MORT DU VIZIR ABOU-'L-ABBAS-IBN-TAFRAGUÎN.

Après la mort d'Ibn-el-Hakîm, le sultan donna la place de chambellan et le gouvernement du palais au grand cheikh des Almohades, Abou-Mohammed-Ibn-Tafraguîn. Abou-'l-Abbas Ahmed, frère de celui-ci, fut élevé au vizirat et, pendant qu'AbouMohammed tenait ses séances administratives à la porte du sultan, en qualité de chambellan, il se chargea, lui, du commandement de l'armée et du gouvernement de toutes les plaines et campagnes de l'empire.

1 Lisez atharihi dans le texte arabe.

2 C'est à tort que les manuscrits du texte arabe portent 788.

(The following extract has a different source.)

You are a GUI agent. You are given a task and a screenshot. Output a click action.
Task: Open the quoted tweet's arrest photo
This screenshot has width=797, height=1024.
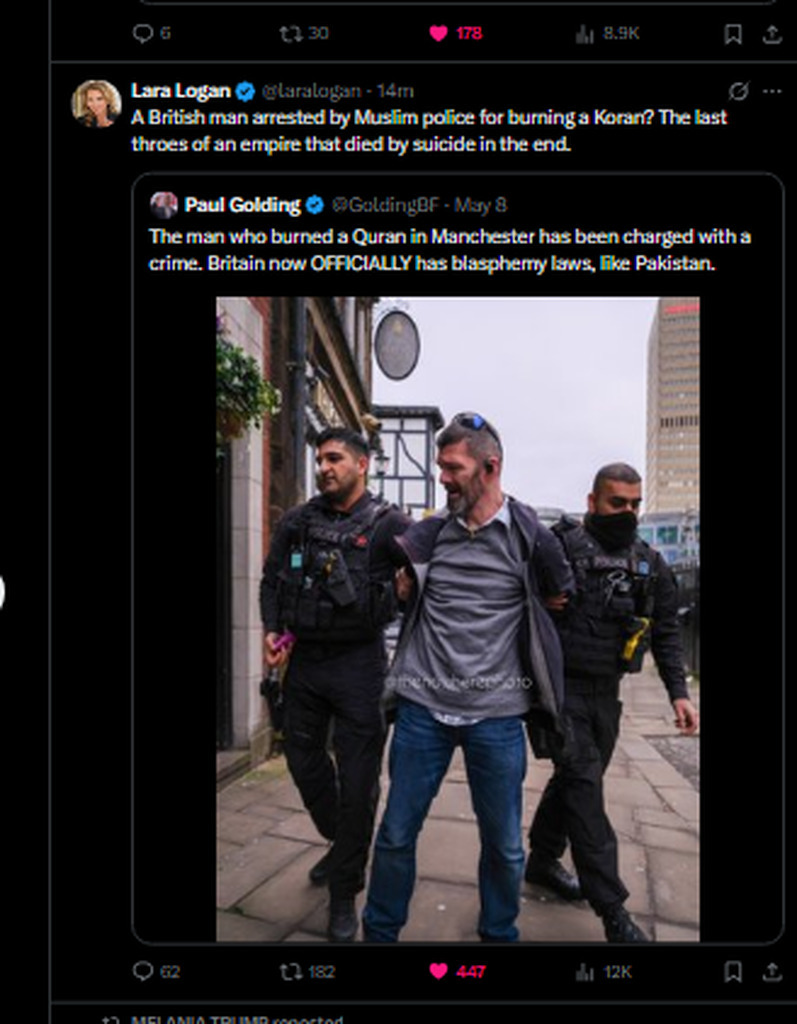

A la suite de ces mutations, les Beni-Soleim commencèrent à s'impatienter de l'état de soumission auquel Hamza-Ibn-Omar les avait conduits, et, maintenant que ce chef ne vivait plus, ils aspiraient à reprendre leurs anciennes habitudes de révolte et de brigandage. Nous avons déjà parlé des incursions faites par les fils de Hamza, et poussées jusqu'aux portes de la capitale, et nous dirons ici que les Aulad-el-Cos, fraction des Hakîm [tribu soleimide], eurent alors pour chef le nommé Soheim, qui s'était toujours montré un vrai coryphée de sédition, un démon de perversité. Or, le sultan avait nommé le cheikh almohade, Abou'l-Cacem-Ibn-Ottou, à la place de chambellan auprès de l'émir Abou-'l-Abbas, gouverneur du Djerîd. Ce ministre prétendait que sa famille était tout aussi noble que celle des Tafraguîn, et voyait avec jalousie la haute position à laquelle ceux-ci étaient parvenus. En apprenant la nomination d'Abou-Mohammed aux fonctions de chambellan, il eut le cœur gonflé de haine et d'envie, et l'on dit que, par la promesse d'une récompense, il poussa ce brigand Soleim à faire une tentative contre la vie d'Abou-'lAbbas-Ibn-Tafraguîn, général de l'armée. Quoiqu'il en fût, Abou-'l-Abbas se mit en campagne au commencement l'an 747 (mai 1346) afin de faire rentrer les impôts dus par les Hoouara. Soleim, accompagné de sa tribu, vint le trouver, et, après avoir mis ses services à un prix exorbitant, il attendit quelques jours dans l'espoir de le surprendre. Les troupes almohades, attaquées par lui dans leur camp, prirent la fuite, et Abou-'lAbbas, dont le cheval s'était abattu, perdit la vie. Après s'être mis en révolte ouverte, Soleim alla se réfugier dans les sables du Désert, et il y resta jusqu'à la mort du sultan. Le corps d'Abou-'l-Abbas fut porté à Tunis pour y être enterré.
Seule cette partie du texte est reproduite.